## WRITTEN TASK
Collect every line of the material below that contains the word "Toggle", treating uppercase and lowercase as different.

## INFORMATION SHOWN
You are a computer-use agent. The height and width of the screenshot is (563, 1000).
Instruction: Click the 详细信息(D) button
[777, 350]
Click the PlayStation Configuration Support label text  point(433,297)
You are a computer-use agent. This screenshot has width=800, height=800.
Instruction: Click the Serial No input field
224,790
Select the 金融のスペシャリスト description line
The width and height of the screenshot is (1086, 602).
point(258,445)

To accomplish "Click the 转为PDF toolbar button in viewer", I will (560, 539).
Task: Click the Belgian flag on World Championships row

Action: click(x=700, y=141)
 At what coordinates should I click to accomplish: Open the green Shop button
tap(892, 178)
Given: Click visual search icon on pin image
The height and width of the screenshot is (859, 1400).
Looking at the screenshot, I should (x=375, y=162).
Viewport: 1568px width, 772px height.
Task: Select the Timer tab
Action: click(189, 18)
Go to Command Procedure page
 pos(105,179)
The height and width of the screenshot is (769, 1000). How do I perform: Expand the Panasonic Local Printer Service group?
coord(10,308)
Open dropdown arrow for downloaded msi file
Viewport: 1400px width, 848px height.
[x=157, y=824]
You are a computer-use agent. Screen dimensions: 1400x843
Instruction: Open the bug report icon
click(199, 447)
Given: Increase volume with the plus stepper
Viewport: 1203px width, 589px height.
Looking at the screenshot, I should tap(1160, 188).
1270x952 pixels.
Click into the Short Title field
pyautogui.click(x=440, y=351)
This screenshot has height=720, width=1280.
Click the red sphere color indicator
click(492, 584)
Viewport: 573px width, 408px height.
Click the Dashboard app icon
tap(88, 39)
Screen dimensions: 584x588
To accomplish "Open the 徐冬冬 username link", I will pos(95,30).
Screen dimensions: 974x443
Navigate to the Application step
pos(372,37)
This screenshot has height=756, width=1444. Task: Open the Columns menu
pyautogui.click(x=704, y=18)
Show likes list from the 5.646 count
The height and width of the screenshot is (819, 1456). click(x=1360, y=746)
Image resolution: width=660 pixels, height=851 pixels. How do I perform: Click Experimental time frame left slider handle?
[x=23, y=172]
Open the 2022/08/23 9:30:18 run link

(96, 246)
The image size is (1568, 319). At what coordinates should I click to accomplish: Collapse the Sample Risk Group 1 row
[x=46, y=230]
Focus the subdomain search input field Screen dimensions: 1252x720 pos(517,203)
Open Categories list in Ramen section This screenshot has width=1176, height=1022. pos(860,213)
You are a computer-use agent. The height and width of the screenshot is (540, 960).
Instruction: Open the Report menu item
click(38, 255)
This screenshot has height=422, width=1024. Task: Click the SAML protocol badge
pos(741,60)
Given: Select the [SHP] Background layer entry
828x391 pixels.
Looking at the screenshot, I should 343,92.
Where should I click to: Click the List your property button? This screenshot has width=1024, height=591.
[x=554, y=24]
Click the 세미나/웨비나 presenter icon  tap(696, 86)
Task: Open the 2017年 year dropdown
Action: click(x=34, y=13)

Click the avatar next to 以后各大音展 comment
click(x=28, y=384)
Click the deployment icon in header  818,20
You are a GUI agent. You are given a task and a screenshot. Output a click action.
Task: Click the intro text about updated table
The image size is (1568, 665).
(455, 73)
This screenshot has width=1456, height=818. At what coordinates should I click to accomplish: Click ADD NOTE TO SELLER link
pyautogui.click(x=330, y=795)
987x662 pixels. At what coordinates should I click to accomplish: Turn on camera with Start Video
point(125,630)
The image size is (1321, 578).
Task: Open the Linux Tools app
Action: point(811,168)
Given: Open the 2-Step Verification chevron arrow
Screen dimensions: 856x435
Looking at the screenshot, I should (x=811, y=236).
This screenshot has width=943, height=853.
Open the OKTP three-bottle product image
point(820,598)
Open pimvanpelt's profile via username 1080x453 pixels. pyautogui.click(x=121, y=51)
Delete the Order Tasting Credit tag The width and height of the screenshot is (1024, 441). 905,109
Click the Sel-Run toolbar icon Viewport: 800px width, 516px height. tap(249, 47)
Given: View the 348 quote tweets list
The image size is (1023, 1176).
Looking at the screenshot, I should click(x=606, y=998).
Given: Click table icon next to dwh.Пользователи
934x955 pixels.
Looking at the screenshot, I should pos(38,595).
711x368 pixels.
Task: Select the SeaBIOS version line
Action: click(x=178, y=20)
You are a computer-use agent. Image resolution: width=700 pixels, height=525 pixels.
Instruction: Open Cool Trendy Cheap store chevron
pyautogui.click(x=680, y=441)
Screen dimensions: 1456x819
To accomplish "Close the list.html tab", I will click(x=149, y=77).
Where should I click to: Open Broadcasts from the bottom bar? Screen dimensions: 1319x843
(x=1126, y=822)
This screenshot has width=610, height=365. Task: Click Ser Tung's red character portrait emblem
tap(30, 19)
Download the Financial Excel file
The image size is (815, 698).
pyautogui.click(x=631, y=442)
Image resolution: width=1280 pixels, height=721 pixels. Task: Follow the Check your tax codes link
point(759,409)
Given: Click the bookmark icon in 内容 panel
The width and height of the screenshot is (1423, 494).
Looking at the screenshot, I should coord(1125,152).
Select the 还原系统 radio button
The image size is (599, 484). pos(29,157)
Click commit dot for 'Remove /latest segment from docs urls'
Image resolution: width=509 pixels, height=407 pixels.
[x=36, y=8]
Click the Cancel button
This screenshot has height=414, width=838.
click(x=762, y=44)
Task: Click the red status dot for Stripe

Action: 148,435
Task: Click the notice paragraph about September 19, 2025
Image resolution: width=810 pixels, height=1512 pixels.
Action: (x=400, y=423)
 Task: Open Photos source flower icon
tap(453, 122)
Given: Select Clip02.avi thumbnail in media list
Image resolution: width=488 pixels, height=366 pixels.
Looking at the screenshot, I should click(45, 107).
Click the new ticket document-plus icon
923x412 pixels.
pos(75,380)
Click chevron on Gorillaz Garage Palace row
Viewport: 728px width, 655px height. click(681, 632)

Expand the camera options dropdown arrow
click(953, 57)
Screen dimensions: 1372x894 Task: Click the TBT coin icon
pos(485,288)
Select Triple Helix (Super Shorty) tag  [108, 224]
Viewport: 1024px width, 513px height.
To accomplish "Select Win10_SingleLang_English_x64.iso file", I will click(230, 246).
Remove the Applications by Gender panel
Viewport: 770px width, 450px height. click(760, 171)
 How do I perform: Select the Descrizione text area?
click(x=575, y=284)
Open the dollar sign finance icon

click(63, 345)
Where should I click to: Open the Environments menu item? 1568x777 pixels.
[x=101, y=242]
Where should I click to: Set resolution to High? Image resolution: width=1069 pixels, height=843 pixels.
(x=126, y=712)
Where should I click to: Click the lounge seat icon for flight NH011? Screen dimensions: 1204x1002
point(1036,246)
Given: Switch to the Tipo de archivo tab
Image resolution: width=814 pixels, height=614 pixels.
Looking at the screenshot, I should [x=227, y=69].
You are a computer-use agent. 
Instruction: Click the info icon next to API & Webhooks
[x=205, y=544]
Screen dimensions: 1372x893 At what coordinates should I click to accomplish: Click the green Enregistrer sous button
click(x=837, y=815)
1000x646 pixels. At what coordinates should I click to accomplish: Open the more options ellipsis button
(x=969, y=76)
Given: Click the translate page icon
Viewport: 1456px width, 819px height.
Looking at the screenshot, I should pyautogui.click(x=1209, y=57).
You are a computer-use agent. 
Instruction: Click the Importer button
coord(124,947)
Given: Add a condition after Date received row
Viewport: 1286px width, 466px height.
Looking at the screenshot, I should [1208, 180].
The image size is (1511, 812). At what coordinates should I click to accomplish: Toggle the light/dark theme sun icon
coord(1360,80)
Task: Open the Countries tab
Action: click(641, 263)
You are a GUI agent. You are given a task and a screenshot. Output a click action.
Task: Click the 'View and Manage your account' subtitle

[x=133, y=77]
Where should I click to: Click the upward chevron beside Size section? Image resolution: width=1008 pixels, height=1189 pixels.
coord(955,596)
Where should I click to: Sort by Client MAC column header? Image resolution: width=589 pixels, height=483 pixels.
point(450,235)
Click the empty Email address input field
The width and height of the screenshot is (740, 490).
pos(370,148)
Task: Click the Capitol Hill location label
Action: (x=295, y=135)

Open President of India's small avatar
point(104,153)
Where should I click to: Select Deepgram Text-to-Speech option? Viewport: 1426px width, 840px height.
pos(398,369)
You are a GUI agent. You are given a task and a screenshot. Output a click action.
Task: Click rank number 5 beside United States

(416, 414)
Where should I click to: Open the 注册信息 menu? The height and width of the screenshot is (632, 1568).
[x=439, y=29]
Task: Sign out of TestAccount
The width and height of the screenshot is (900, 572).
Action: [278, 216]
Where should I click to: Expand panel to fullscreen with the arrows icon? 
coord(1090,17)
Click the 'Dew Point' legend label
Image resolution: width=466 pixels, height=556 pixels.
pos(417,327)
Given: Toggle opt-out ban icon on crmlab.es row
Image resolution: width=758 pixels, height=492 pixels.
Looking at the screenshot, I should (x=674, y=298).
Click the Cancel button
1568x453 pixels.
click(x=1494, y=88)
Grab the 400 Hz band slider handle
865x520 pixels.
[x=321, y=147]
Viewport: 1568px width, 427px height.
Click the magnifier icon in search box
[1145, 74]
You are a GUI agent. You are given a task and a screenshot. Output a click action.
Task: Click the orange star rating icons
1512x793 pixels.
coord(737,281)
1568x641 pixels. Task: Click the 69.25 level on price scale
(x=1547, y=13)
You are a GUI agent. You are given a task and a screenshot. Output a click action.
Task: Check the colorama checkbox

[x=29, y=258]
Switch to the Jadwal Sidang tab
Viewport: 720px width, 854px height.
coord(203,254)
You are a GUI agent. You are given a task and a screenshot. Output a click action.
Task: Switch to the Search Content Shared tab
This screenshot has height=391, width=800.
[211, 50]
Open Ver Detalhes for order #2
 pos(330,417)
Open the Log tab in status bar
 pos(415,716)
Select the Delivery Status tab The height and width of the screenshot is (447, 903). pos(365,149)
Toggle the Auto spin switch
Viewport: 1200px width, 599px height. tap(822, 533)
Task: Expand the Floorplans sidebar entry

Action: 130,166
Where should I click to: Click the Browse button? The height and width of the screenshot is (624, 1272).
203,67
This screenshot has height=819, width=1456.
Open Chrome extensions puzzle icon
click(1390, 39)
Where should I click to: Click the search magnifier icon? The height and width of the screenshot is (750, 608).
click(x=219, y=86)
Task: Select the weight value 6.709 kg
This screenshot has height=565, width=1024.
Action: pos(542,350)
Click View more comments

## WRITTEN SOLUTION
The image size is (1511, 812). At what coordinates should I click to accomplish: Toggle the light/dark theme sun icon
Given: Toggle opt-out ban icon on crmlab.es row
Toggle the Auto spin switch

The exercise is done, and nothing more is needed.